Huge advancements have been made over the years in terms of modern image-sensing hardware and visual computing algorithms (e.g. computer vision, image processing, computational photography). However, to this day, there still exists a current gap between the hardware and software design in an imaging system, which silos one research domain from another. Bridging this gap is the key to unlocking new visual computing capabilities for end applications in commercial photography, industrial inspection, and robotics. This thesis explores avenues where hardware-software co-design of image sensors can be leveraged to replace conventional hardware components in an imaging system with software for enhanced reconfigurability. As a result, the user can program the image sensor in a way best suited to the end application. This is referred to as software-defined imaging (SDI), where image sensor behavior can be altered by the system software depending on the user's needs.
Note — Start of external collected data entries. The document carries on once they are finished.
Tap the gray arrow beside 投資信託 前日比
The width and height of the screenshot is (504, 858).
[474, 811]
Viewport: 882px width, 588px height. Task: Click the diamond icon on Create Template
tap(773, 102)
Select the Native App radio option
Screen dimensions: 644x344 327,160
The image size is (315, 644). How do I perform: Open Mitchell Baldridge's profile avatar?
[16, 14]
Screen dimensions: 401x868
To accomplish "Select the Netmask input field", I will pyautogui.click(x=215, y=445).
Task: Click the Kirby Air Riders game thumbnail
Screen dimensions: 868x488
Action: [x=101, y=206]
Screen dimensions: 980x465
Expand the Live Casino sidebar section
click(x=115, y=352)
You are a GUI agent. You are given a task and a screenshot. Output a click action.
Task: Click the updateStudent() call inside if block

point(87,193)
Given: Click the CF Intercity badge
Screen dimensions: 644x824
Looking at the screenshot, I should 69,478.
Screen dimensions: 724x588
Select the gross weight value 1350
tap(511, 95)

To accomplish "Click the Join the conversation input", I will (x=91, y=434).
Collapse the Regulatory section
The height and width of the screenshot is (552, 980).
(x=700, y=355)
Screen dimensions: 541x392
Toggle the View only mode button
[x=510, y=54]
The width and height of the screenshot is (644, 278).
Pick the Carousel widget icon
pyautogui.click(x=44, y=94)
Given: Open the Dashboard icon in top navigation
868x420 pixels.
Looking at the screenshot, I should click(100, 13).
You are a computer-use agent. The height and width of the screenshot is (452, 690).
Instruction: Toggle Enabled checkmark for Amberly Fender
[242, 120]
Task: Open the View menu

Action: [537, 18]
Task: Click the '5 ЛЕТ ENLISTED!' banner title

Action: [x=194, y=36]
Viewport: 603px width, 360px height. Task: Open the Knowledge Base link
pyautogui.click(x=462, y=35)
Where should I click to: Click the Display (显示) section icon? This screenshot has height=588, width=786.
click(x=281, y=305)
The scope of this thesis covers the development and deployment of SDI algorithms for low-power computer vision. Strategies for sparse spatial sampling have been developed in this thesis for power optimization of the vision sensor. This dissertation shows how a hardware-compatible state-of-the-art object tracker can be coupled with a Kalman filter for energy gains at the sensor level. Extensive experiments reveal how adaptive spatial sampling of image frames with this hardware-friendly framework offers attractive energy-accuracy tradeoffs. Another thrust of this thesis is to demonstrate the benefits of reinforcement learning in this research avenue. A major finding reported in this dissertation shows how neural-network-based reinforcement learning can be exploited for the adaptive subsampling framework to achieve improved sampling performance, thereby optimizing the energy efficiency of the image sensor. The last thrust of this thesis is to leverage emerging event-based SDI technology for building a low-power navigation system. A homography estimation pipeline has been proposed in this thesis which couples the right data representation with a differential scale-invariant feature transform (SIFT) module to extract rich visual cues from event streams. Positional encoding is leveraged with a multilayer perceptron (MLP) network to get robust homography estimation from event data.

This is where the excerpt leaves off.